久徳助教によると、観測された連星中性子星合体の重力波は、より精密な数値相対論に基づく波形で分析すれば、LIGOおよびVirgoにより得られている潮汐変形率への制限をさらに厳しくすることができ、中性子星の質量と合わせて、星を構成する高密度物質の構成を知る手がかりになるということです。

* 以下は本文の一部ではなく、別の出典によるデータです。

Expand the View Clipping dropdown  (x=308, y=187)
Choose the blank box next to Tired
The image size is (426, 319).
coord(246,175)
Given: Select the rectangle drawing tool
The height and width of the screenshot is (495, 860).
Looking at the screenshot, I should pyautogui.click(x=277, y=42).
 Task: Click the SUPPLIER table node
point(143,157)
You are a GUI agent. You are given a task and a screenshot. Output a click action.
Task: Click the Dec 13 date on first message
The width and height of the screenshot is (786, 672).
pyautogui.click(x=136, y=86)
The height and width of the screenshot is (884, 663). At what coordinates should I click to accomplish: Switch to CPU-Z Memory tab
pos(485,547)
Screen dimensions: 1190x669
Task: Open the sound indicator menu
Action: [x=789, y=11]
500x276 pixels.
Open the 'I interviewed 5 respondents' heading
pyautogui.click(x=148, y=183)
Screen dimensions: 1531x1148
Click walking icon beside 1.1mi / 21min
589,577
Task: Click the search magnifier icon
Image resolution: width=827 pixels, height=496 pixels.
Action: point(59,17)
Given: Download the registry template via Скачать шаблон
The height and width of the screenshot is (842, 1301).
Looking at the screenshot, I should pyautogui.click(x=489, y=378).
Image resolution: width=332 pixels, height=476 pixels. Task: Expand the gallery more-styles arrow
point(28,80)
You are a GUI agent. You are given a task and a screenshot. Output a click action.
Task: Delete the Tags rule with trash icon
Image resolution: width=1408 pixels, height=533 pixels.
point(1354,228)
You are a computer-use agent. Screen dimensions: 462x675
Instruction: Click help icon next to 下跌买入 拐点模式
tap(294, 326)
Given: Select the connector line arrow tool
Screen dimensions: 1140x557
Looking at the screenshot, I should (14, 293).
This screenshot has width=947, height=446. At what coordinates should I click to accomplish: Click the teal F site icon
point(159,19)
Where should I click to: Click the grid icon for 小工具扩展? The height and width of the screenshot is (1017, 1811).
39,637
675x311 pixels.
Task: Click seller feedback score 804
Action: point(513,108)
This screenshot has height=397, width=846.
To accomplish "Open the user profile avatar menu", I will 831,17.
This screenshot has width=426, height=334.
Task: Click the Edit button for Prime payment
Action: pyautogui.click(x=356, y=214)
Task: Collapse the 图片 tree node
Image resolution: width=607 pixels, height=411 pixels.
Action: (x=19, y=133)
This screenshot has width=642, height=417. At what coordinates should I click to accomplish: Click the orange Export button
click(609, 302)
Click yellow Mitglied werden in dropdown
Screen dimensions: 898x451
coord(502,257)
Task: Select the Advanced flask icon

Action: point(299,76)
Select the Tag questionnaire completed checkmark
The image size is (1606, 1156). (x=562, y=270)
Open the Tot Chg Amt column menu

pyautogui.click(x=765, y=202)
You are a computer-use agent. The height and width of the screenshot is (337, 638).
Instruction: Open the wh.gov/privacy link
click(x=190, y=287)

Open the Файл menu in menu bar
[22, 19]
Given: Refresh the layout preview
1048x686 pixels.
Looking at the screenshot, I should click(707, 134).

また、久徳助教を含む日本の数値相対論研究グループが、追観測された電磁波の理論解釈を行った結果、合体後の1-3日後に放出された青いスペクトル放射は「中性子が過剰でないため、重過ぎる元素は合成せず、温度が高いうちに青く光ったもの」、5-20日後に放射された赤いスペクトルは「ニュートリノをあまり浴びなかったために中性子過剰なまま放出された物質が、ランタノイドなど重元素を合成して赤く光った」と解釈できたと報告しています。さらに、今回はまだ未検出のニュートリノが同時に見つかれば、将来、ニュートリノの質量に上限を見つけられる可能性にも言及し、「宇宙物理と基礎物理の両方に見返りのある新しいマルチメッセンジャー天文学の対象かも知れない」と展望しています。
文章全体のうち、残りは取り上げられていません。